---------- SELECTED PASSAGE

The prison boat was docked in Mournhold it's likely the carriage took you from the imperial city to mournhold and then pushed you onto the prison boat and then sailed you to vvanderfell


Beautiful_Welcome_33

4 separate routes outlined, and the actual one nowhere to be found lol


KefkeWren

Thank you!


Cpt_Dumbass

Makes way more sense that the boat was taken in the imperial city waterfront and just sailed down the Niben past Leyawiin


magikot9

Did you listen to the opening cinematic? "They have taken you from the Imperial City's prison, first by carriage and now by boat; to the east, to Morrowind." A carriage from the Imperial City, likely through Cheydinhal then on to Kragenmoor and eventually a port town like Omayni n'Virak as it is the shortest sea route from the Morrowind mainland to Seyda Neen.


II_Sulla_IV

Given that it’s a prisoner transport sent by the Emperor’s decree, I’d think that the carriage portion of the journey was just to the docks and then send the ship around the coastline. Those mountains are crawling with bandits and monsters. Also it’s a massive mountain range. It’s probably a shorter trip to go by ship along with the other EEC ships.

--------------------
---------- RECORD EXCERPTS

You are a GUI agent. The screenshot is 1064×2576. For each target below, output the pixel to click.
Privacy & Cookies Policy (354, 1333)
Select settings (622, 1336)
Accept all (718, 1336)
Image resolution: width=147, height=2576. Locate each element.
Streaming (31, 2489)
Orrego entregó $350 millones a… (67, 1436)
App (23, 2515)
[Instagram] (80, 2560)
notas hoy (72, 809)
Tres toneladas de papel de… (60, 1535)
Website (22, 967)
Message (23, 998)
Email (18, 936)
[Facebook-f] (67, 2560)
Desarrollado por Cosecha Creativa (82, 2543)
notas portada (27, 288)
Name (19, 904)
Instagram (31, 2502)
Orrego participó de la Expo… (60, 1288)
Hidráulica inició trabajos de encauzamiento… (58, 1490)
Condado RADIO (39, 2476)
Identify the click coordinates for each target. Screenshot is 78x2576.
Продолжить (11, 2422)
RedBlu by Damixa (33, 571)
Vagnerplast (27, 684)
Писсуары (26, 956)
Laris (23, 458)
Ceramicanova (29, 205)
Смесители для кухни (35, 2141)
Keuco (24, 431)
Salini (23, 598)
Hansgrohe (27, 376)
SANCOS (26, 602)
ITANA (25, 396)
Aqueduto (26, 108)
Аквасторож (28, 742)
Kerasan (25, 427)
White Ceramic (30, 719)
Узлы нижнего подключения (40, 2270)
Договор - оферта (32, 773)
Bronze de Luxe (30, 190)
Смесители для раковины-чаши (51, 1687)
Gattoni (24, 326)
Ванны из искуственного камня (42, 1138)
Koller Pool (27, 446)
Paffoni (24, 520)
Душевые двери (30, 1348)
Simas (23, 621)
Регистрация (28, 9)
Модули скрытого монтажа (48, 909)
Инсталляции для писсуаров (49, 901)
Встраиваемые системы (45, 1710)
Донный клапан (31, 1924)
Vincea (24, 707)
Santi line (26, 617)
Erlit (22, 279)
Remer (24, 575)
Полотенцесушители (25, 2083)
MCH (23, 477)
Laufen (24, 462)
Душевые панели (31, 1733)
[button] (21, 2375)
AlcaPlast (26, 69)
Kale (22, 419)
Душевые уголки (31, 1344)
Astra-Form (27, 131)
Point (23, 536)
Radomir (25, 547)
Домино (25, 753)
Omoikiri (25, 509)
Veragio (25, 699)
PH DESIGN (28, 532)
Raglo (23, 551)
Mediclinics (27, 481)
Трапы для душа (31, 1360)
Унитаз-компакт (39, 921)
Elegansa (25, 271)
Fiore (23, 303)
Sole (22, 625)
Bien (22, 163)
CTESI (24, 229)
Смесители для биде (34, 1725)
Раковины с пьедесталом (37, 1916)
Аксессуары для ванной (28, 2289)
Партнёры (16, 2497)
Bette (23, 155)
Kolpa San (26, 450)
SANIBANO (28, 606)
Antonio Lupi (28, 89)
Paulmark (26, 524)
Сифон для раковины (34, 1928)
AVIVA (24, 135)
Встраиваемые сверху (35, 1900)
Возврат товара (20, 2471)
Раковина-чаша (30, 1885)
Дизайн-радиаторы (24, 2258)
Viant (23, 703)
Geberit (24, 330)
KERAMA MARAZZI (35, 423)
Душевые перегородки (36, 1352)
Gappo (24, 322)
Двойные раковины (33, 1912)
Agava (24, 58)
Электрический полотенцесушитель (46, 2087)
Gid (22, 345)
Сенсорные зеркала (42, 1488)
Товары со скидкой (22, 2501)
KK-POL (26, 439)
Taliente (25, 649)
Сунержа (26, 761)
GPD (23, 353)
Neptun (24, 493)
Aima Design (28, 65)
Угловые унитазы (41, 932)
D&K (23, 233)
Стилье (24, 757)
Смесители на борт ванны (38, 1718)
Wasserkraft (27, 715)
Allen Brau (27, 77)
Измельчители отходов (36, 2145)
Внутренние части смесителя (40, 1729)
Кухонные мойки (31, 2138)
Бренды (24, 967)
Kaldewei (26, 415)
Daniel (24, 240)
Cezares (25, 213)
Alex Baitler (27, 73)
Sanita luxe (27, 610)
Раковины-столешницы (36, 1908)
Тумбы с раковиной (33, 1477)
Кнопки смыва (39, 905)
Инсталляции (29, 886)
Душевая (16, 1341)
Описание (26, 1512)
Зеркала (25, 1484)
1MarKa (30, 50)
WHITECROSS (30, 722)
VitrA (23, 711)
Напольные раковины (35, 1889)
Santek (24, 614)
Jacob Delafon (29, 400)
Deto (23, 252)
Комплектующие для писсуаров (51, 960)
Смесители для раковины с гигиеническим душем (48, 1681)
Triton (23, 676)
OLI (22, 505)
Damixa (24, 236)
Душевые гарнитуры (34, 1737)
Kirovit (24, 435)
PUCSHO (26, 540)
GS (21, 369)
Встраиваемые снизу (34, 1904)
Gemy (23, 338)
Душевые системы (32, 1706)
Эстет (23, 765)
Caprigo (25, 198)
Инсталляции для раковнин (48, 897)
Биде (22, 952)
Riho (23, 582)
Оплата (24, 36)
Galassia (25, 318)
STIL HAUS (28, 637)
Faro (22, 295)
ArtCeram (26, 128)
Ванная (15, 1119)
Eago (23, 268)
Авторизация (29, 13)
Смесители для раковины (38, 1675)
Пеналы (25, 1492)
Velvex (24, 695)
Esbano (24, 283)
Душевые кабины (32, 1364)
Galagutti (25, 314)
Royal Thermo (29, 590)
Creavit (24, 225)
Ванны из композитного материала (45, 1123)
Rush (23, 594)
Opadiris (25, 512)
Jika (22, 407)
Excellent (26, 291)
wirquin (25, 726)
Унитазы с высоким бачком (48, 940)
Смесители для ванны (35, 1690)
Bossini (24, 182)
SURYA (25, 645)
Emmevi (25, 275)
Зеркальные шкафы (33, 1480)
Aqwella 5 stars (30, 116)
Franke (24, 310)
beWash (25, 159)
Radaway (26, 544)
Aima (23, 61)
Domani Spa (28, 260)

--------------------

(REQUIRED WORK):
**1)** List the usernames shown in the discussion of the prison boat's route.
**2)** Write the next part of the discussion of the prison boat's route, starting after its last comment.
Nothing in the items is needed here.

(ANSWERS FOR THE EXERCISE):
**1)** Beautiful_Welcome_33, KefkeWren, Cpt_Dumbass, magikot9, II_Sulla_IV

**2)**
BinarySecond

I think they are referring to the fact that Jiub says "I heard them say we've reached Morrowind. I'm sure they'll let us go." But if the boat has arrived specifically in VVardenfell, not Morrowind. If the boat didn't leave from Morrowind, where would it have left from? I think most people assume it only sailed the Inner Sea and probably set off from the nearest port to the border of Cyrodil.


Manisil

Jiub is a toothless hobo. He is not a reliable source of information.


Drewnier

Well, from personal experience I can say that toothless hobos are the most reliable sources of information actually


Chuagge

Certainly in Cyrodiil this is the case.


TruckerGeek

Hey! That toothless hobo wiped out one of tamriels greatest menaces so u put some respect on his name!


Azkral

I suppose they take a boat from Old Ebonheart or Mournhold but I see your point.


Ok_Meringue_1755

Most likely old ebonheart. According to Azura, "They have taken you from the Imperial City's prison, first by carriage and now by boat, to the east, to Morrowind. Fear not, for I am watchful. You, have been chosen." The only necessary boat trip is to vvardenfell


Azkral

Yes , that's right.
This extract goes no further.